** TASK GOAL **
Resume the forum thread of birthday wishes for Onyx, adding further posts after its last one.

-- start of PAGE EXCERPT --

# Onyx is 6!



## onyx'girl

Happy Birthday to Onyx...who made me learn so much about training, behavior management, nutrition and health. How this one dog could teach me so much, I am grateful for her in my life! :wub:


----------



## Nigel

Happy Birthday Onyx!


----------



## Caledon

beautiful girl!


----------



## Kyleigh

Happy b-day beautiful girl!


----------



## TrickyShepherd

Happy Birthday Onyx!!

She is a beautiful girl!


----------



## Vinnie

:birthday: to Onyx!


----------



## Ken Clean-Air System

Happy birthday to Onyx! What a beautiful girl she is!

I just love those bi-colors!


----------



## Bear GSD

Happy Birthday Onyx!! She looks like such a happy girl!


----------



## 1sttimeforgsd

Hey beautiful, happy birthday, and wishing for you many many more. :birthday:


----------



## Jag

Happy B-day Onyx! What a GORGEOUS girl!! :wub:


----------



## msvette2u

Happy Birthday, handsome boy!


----------



## mycobraracr

Happy birthday Onyx!!!


----------



## GsdLoverr729

Happy birthday, Onyx!!!!

-- end of PAGE EXCERPT --
-- start of LISTED RECORDS --

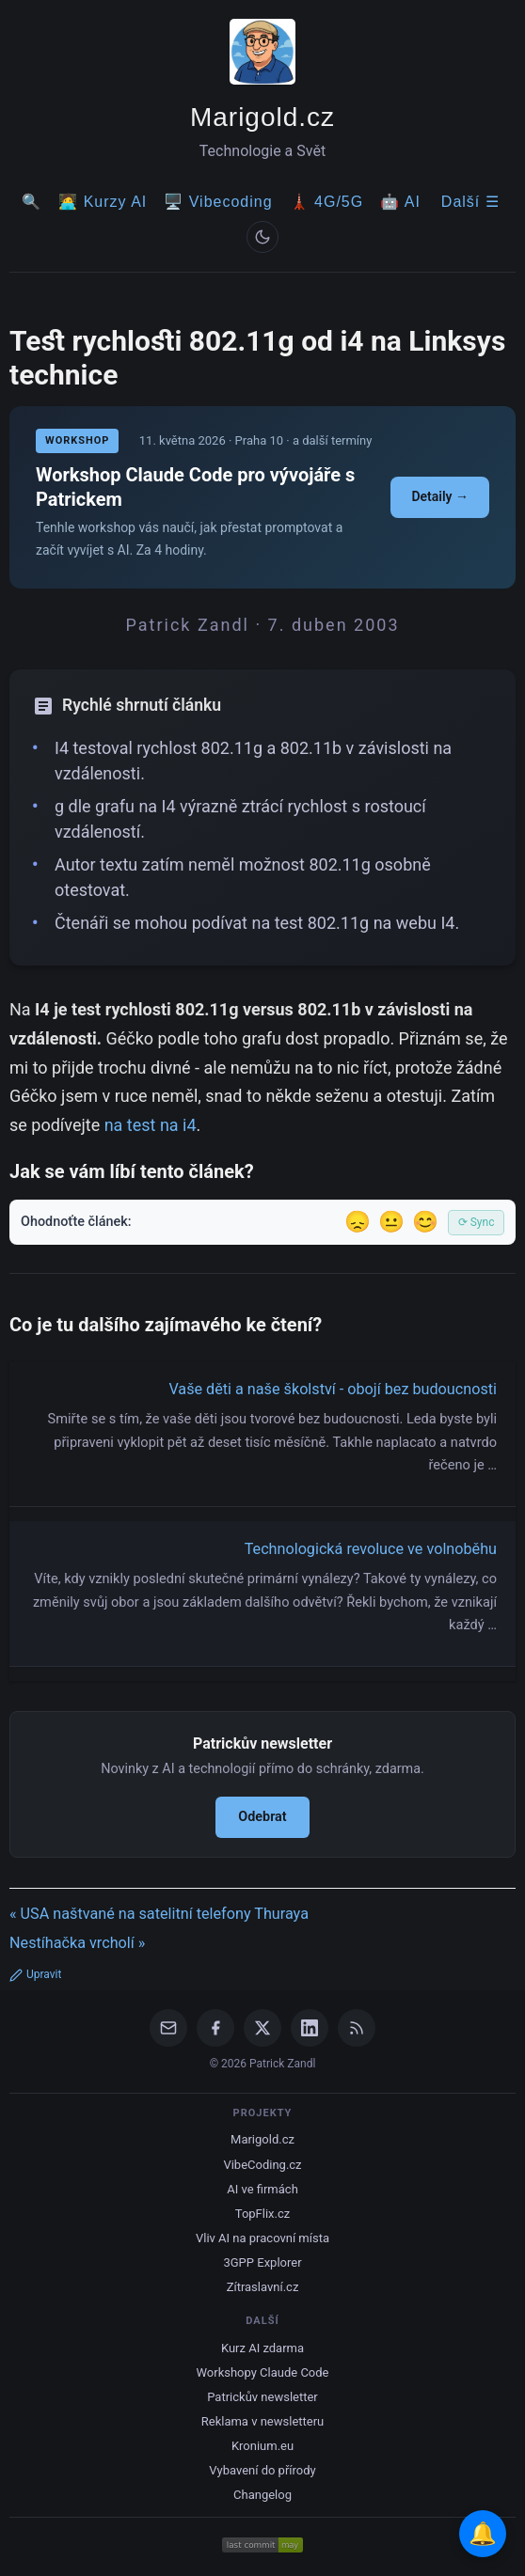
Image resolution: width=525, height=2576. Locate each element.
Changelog (262, 2495)
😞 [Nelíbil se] (357, 1221)
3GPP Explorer (262, 2262)
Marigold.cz (262, 117)
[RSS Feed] (356, 2028)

-- end of LISTED RECORDS --

** ANSWER TO THE PROBLEM **
----------



## Daisy&Lucky's Mom

Happy Birthday Onyx . You are a very pretty girl. Have fun on your day. Love all the pics but the one w/ the fall harvest is great.


----------



## onyx'girl

Thank you everyone for the nice wishes and comments! 
Onyx got a chuck-it squirrel for her birthday, which she ignored for an old cracked cuz. Kacie and Karlo are having a blast with the squirrel


----------



## Ken Clean-Air System

What a coincidence, Jazz got one of those Chuck-it flying squirrels for her birthday too! She loves it, but quickly decided it was just as much fun to tear it to shreds as it was to chase it. So unfortunately, it has had to go on a shelf she can't reach, only brought out for short bouts of fetch, then back on the shelf as soon as she focuses more on destroying rather than fetching it


----------



## Loneforce

:birthday: Onyx!! and many more


----------



## Shade

Happy birthday Onyx!!


----------



## jhoop371

Beautiful girl! Gorgeous shiny coat she has!


----------



## Cassidy's Mom

Happy birthday Onyx! I don't remember seeing a puppy picture of her before. :wub:


----------



## Castlemaid

Happy Birthday Gorgeous!!! Hope you get more Cuz's to play with!


----------



## elisabeth_00117

Happy birthday beautiful girl!


----------



## RocketDog

That puppy pic is so cute!!

Happy Birthday Onyx! Rocket sends a kiss, heh.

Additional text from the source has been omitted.